Parquet In IVOA
November 5 2024 7:00PM UTC Online meeting
22 Zoom participants
Agenda:
The purpose of the meeting is to learn about different current Parquet-related efforts currently under way and identify synergies that can be channeled into possibly new IVOA standards.
Agenda
- Around the table short description of the groups and Parquet-related projects
- Mark Taylor
presentation on VOTable metadata with Parquet files
- Jos de Bruijne Parquet Compression algorithms in Parquet
- Path forward - Malta Interop
Meeting minutes:
Active groups using Parquet techonology:
- Jeff Burke (CADC) - Parquet format for TAP
- Mario Juric (U of Washington) - Upload and download large Ruben catalogues
- Vandana Desai (Caltech/IPAC) - Science with large catalogues inspired by Mario's work.
- Jos De Bruijne (ESA) - ESA GAIA DR4 - Use Parquet format (instead of the current CSV format)

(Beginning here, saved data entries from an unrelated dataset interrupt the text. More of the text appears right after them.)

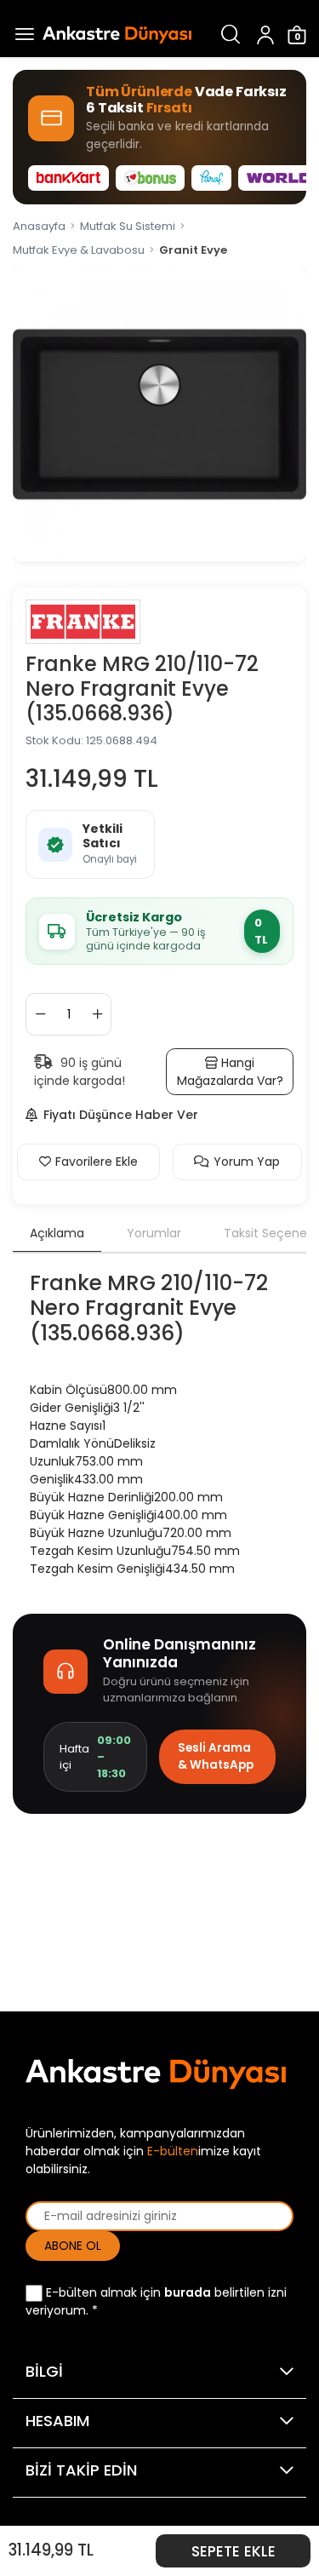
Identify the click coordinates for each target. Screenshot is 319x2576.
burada (187, 2292)
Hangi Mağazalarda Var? (230, 1071)
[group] (159, 414)
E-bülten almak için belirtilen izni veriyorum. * (156, 2301)
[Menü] (21, 34)
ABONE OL (72, 2245)
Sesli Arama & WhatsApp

- Pierre Le Sidaner (Observatoire de Paris) - Also GAIA mission. Appreciate data access by column
- Gregory Dubois-Felsmann (Ruben) - Ruben very heavy use of Parquet internally and externally. Catalogue releases. Rich metadata in VOTable goes beyond UCDs and UTypes
- Trey Roby (IPAC) - Firefly read and write Parquet file. Very good file. Pushing the edge of how big the files can be.
Mark Taylor presentation on adding VOTable rich metadata in Parquet
Questions and comments on the presentation:
Grogoy D-F: VOTable metadata is important for
DataLink, no objection for adding encoding, version support is a must. Valid VOTable medata must comply with the spec. Parquet is not great to work multiple datasets but VOTable should support multiple tables. What happens if there’s a conflict between VOTable metadata nd Parquet metadata.
Mark T.: Cannot have an empty data element. VOTable Resource has a flag that can be used. Main table can be of type result and other resources can have other types (medatadat).
Trey R.: How to resolve inconsistencies between Parquet and VOTable. Parquet should have the last word.
Mario J: Important to specify how to do deal with inconsistencies between VOTabe metadata and Parquet metadata
Brigitta S: Prefers Parquet support first before generalization (FITS) Example files would be useful for implementation such as astroquery - ex multiple tables with the same file.
Jos DB: Compression algs. Should start thinking about this as it's one of the core strengths of Parquet
Gregory D-F. We need to define new TAP result formats. Is there a Parquet MIME type?
A few participants stressed the importance of moving fast with the adoption of Parquet in IVOA as a lot of projects are currently under way.
Marco M: Proposed the faster route of writing an IVOA Note for VOTable and Parquet and then explore generalizing it for other types (FITS) and turn it into a standard.
Actions:
- Mark T. and Gregory F-B will start drafting the note
- Mark T. will make his presentation available so that others can comment on it -
done
- Mark T. will present progress during the Apps session in Malta
- Apps WG to support the efforst: create Twiki page with useful info, organize meetings post Interop as required, etc.